* THE REQUEST *
Copy all of the records below line for line, with no changes at all.

* RECORDS FOR THIS TASK *
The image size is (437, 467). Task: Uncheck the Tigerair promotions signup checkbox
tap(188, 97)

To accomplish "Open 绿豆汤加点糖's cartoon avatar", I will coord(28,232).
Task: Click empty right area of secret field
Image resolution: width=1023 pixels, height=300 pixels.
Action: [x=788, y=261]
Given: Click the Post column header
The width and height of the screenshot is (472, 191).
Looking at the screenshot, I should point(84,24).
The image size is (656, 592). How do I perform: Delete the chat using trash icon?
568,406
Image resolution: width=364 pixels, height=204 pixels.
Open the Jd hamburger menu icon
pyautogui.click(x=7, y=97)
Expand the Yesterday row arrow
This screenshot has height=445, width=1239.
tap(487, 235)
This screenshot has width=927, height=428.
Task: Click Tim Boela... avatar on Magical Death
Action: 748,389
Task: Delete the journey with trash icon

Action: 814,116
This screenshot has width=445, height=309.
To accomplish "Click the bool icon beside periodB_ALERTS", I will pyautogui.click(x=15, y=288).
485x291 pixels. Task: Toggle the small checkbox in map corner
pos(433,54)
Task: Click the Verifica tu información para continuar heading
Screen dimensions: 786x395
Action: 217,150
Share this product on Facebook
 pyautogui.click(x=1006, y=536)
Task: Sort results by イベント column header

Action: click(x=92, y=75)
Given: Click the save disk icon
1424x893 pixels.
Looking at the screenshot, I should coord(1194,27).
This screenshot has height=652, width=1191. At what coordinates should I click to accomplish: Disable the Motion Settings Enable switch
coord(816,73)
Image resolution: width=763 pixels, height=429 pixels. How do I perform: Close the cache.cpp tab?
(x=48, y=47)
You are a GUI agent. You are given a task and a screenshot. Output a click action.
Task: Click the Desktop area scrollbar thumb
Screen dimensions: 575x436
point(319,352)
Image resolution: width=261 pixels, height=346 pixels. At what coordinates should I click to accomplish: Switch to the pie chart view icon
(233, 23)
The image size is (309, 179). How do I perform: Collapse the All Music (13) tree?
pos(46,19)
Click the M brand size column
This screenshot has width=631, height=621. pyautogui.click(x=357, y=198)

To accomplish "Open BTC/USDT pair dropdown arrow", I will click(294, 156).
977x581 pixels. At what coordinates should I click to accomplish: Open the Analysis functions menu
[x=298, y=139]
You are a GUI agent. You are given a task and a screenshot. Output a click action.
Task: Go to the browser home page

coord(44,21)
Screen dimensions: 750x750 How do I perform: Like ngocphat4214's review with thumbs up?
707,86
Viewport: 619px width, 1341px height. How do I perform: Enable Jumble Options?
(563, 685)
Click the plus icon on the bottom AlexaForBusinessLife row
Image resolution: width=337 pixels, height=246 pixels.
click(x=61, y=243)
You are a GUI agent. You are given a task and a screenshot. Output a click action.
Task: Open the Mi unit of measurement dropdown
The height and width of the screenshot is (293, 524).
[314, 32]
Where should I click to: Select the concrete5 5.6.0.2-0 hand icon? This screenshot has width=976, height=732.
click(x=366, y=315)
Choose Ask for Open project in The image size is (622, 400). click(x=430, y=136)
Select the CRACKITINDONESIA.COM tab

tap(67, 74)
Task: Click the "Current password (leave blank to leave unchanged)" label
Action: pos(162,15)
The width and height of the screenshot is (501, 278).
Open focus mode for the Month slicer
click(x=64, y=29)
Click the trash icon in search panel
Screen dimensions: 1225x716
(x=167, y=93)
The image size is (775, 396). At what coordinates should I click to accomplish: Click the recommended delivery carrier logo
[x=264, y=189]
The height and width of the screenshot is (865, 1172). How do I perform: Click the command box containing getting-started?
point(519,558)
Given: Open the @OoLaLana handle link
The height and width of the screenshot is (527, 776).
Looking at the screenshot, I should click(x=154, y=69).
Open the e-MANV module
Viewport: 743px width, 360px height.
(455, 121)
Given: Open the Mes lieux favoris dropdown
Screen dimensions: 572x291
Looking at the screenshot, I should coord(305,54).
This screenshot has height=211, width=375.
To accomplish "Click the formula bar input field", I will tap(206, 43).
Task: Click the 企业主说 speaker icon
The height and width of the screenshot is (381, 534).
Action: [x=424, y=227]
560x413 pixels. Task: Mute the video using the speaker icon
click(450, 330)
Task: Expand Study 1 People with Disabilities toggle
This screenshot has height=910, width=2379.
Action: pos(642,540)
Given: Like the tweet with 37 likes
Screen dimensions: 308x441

* EXERCISE RESPONSE *
The image size is (437, 467). Task: Uncheck the Tigerair promotions signup checkbox
tap(188, 97)

To accomplish "Open 绿豆汤加点糖's cartoon avatar", I will coord(28,232).
Task: Click empty right area of secret field
Image resolution: width=1023 pixels, height=300 pixels.
Action: [x=788, y=261]
Given: Click the Post column header
The width and height of the screenshot is (472, 191).
Looking at the screenshot, I should point(84,24).
The image size is (656, 592). How do I perform: Delete the chat using trash icon?
568,406
Image resolution: width=364 pixels, height=204 pixels.
Open the Jd hamburger menu icon
pyautogui.click(x=7, y=97)
Expand the Yesterday row arrow
This screenshot has height=445, width=1239.
tap(487, 235)
This screenshot has width=927, height=428.
Task: Click Tim Boela... avatar on Magical Death
Action: 748,389
Task: Delete the journey with trash icon

Action: 814,116
This screenshot has width=445, height=309.
To accomplish "Click the bool icon beside periodB_ALERTS", I will pyautogui.click(x=15, y=288).
485x291 pixels. Task: Toggle the small checkbox in map corner
pos(433,54)
Task: Click the Verifica tu información para continuar heading
Screen dimensions: 786x395
Action: 217,150
Share this product on Facebook
 pyautogui.click(x=1006, y=536)
Task: Sort results by イベント column header

Action: click(x=92, y=75)
Given: Click the save disk icon
1424x893 pixels.
Looking at the screenshot, I should coord(1194,27).
This screenshot has height=652, width=1191. At what coordinates should I click to accomplish: Disable the Motion Settings Enable switch
coord(816,73)
Image resolution: width=763 pixels, height=429 pixels. How do I perform: Close the cache.cpp tab?
(x=48, y=47)
You are a GUI agent. You are given a task and a screenshot. Output a click action.
Task: Click the Desktop area scrollbar thumb
Screen dimensions: 575x436
point(319,352)
Image resolution: width=261 pixels, height=346 pixels. At what coordinates should I click to accomplish: Switch to the pie chart view icon
(233, 23)
The image size is (309, 179). How do I perform: Collapse the All Music (13) tree?
pos(46,19)
Click the M brand size column
This screenshot has width=631, height=621. pyautogui.click(x=357, y=198)

To accomplish "Open BTC/USDT pair dropdown arrow", I will click(294, 156).
977x581 pixels. At what coordinates should I click to accomplish: Open the Analysis functions menu
[x=298, y=139]
You are a GUI agent. You are given a task and a screenshot. Output a click action.
Task: Go to the browser home page

coord(44,21)
Screen dimensions: 750x750 How do I perform: Like ngocphat4214's review with thumbs up?
707,86
Viewport: 619px width, 1341px height. How do I perform: Enable Jumble Options?
(563, 685)
Click the plus icon on the bottom AlexaForBusinessLife row
Image resolution: width=337 pixels, height=246 pixels.
click(x=61, y=243)
You are a GUI agent. You are given a task and a screenshot. Output a click action.
Task: Open the Mi unit of measurement dropdown
The height and width of the screenshot is (293, 524).
[314, 32]
Where should I click to: Select the concrete5 5.6.0.2-0 hand icon? This screenshot has width=976, height=732.
click(x=366, y=315)
Choose Ask for Open project in The image size is (622, 400). click(x=430, y=136)
Select the CRACKITINDONESIA.COM tab

tap(67, 74)
Task: Click the "Current password (leave blank to leave unchanged)" label
Action: pos(162,15)
The width and height of the screenshot is (501, 278).
Open focus mode for the Month slicer
click(x=64, y=29)
Click the trash icon in search panel
Screen dimensions: 1225x716
(x=167, y=93)
The image size is (775, 396). At what coordinates should I click to accomplish: Click the recommended delivery carrier logo
[x=264, y=189]
The height and width of the screenshot is (865, 1172). How do I perform: Click the command box containing getting-started?
point(519,558)
Given: Open the @OoLaLana handle link
The height and width of the screenshot is (527, 776).
Looking at the screenshot, I should click(x=154, y=69).
Open the e-MANV module
Viewport: 743px width, 360px height.
(455, 121)
Given: Open the Mes lieux favoris dropdown
Screen dimensions: 572x291
Looking at the screenshot, I should coord(305,54).
This screenshot has height=211, width=375.
To accomplish "Click the formula bar input field", I will tap(206, 43).
Task: Click the 企业主说 speaker icon
The height and width of the screenshot is (381, 534).
Action: [x=424, y=227]
560x413 pixels. Task: Mute the video using the speaker icon
click(450, 330)
Task: Expand Study 1 People with Disabilities toggle
This screenshot has height=910, width=2379.
Action: pos(642,540)
Given: Like the tweet with 37 likes
Screen dimensions: 308x441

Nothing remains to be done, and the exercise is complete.